### Problem description
Take the entries below and print only the lines from the one with "Esileht (90, 18)" through the one with "Call - +1 (647) 5473342 (605, 22)", exactly as they stand, both ends included.

Collected data
◇ ◇ ◇
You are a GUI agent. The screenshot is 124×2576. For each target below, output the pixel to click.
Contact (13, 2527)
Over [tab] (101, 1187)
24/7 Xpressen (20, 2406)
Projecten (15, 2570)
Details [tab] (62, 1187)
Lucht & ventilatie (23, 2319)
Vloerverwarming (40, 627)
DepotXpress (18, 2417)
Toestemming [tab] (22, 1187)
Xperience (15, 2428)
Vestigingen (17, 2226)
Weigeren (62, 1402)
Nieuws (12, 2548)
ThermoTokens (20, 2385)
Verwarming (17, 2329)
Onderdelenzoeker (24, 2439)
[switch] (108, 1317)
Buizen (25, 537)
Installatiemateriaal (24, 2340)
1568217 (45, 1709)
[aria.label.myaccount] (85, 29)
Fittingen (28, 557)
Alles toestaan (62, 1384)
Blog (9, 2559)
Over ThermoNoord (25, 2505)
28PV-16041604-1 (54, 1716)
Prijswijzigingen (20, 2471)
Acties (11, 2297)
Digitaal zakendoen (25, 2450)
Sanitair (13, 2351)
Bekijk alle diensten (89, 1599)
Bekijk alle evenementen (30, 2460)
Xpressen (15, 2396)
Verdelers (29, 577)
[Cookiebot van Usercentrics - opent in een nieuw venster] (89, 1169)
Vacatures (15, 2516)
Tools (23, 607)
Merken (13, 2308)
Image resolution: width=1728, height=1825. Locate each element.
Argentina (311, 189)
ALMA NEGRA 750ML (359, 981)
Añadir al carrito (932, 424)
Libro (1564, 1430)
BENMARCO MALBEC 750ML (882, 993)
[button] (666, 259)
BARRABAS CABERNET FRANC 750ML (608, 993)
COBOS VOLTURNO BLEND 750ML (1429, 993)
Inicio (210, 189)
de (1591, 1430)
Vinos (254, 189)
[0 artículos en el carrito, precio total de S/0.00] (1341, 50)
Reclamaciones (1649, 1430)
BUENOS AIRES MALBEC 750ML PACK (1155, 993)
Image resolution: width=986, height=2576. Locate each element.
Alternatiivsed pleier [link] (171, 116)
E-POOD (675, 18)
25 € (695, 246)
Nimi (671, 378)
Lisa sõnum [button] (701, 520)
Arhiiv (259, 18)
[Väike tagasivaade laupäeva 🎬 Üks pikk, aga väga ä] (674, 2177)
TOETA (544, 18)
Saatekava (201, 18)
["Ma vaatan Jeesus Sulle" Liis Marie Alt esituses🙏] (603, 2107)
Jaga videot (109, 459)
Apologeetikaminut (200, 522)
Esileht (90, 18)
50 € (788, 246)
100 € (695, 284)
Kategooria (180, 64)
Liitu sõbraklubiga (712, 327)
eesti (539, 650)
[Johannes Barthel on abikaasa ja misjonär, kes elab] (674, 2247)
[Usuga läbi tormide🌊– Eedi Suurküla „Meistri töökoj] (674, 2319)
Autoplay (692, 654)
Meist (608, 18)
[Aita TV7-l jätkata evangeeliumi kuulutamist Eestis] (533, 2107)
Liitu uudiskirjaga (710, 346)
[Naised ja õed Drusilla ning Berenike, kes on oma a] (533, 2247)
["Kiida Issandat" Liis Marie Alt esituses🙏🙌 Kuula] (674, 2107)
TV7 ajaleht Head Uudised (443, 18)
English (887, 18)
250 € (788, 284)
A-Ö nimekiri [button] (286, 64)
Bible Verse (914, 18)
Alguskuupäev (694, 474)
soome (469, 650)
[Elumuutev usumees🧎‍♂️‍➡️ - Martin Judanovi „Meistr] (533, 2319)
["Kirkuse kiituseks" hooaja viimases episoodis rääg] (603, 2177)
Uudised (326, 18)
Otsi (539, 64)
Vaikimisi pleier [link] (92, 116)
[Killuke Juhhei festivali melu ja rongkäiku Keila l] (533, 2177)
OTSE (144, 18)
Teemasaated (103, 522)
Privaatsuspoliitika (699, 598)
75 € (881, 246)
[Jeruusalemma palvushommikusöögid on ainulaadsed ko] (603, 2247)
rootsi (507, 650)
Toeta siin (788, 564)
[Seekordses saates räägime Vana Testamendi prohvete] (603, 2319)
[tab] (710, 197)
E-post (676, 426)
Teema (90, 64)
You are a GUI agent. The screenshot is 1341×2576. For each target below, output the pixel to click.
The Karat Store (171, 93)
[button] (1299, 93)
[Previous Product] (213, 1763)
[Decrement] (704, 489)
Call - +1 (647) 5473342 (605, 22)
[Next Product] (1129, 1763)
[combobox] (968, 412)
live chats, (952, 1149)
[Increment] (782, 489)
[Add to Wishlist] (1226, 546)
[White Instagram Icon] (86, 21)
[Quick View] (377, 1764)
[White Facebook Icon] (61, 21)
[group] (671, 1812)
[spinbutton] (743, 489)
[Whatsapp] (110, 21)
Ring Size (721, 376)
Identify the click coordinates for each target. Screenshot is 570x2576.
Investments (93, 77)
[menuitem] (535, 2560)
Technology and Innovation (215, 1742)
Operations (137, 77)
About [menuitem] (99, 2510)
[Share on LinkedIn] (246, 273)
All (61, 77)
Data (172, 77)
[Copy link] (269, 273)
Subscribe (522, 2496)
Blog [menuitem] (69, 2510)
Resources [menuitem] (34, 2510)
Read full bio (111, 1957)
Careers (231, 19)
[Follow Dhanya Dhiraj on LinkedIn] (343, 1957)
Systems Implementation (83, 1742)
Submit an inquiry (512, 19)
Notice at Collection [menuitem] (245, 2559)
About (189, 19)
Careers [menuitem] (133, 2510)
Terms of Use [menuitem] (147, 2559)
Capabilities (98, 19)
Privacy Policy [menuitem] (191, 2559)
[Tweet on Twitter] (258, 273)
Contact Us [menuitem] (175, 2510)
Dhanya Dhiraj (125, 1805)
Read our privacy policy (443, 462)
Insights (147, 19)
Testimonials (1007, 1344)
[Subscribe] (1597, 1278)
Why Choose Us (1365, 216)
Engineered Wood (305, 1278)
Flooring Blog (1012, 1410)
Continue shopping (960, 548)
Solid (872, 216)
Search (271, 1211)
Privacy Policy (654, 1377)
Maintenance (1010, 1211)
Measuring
◇ ◇ ◇
### Final answer
Esileht (90, 18)
50 € (788, 246)
100 € (695, 284)
Kategooria (180, 64)
Liitu sõbraklubiga (712, 327)
eesti (539, 650)
[Johannes Barthel on abikaasa ja misjonär, kes elab] (674, 2247)
[Usuga läbi tormide🌊– Eedi Suurküla „Meistri töökoj] (674, 2319)
Autoplay (692, 654)
Meist (608, 18)
[Aita TV7-l jätkata evangeeliumi kuulutamist Eestis] (533, 2107)
Liitu uudiskirjaga (710, 346)
[Naised ja õed Drusilla ning Berenike, kes on oma a] (533, 2247)
["Kiida Issandat" Liis Marie Alt esituses🙏🙌 Kuula] (674, 2107)
TV7 ajaleht Head Uudised (443, 18)
English (887, 18)
250 € (788, 284)
A-Ö nimekiri [button] (286, 64)
Bible Verse (914, 18)
Alguskuupäev (694, 474)
soome (469, 650)
[Elumuutev usumees🧎‍♂️‍➡️ - Martin Judanovi „Meistr] (533, 2319)
["Kirkuse kiituseks" hooaja viimases episoodis rääg] (603, 2177)
Uudised (326, 18)
Otsi (539, 64)
Vaikimisi pleier [link] (92, 116)
[Killuke Juhhei festivali melu ja rongkäiku Keila l] (533, 2177)
OTSE (144, 18)
Teemasaated (103, 522)
Privaatsuspoliitika (699, 598)
75 € (881, 246)
[Jeruusalemma palvushommikusöögid on ainulaadsed ko] (603, 2247)
rootsi (507, 650)
Toeta siin (788, 564)
[Seekordses saates räägime Vana Testamendi prohvete] (603, 2319)
[tab] (710, 197)
E-post (676, 426)
Teema (90, 64)
You are a GUI agent. The screenshot is 1341×2576. For each target below, output the pixel to click.
The Karat Store (171, 93)
[button] (1299, 93)
[Previous Product] (213, 1763)
[Decrement] (704, 489)
Call - +1 (647) 5473342 (605, 22)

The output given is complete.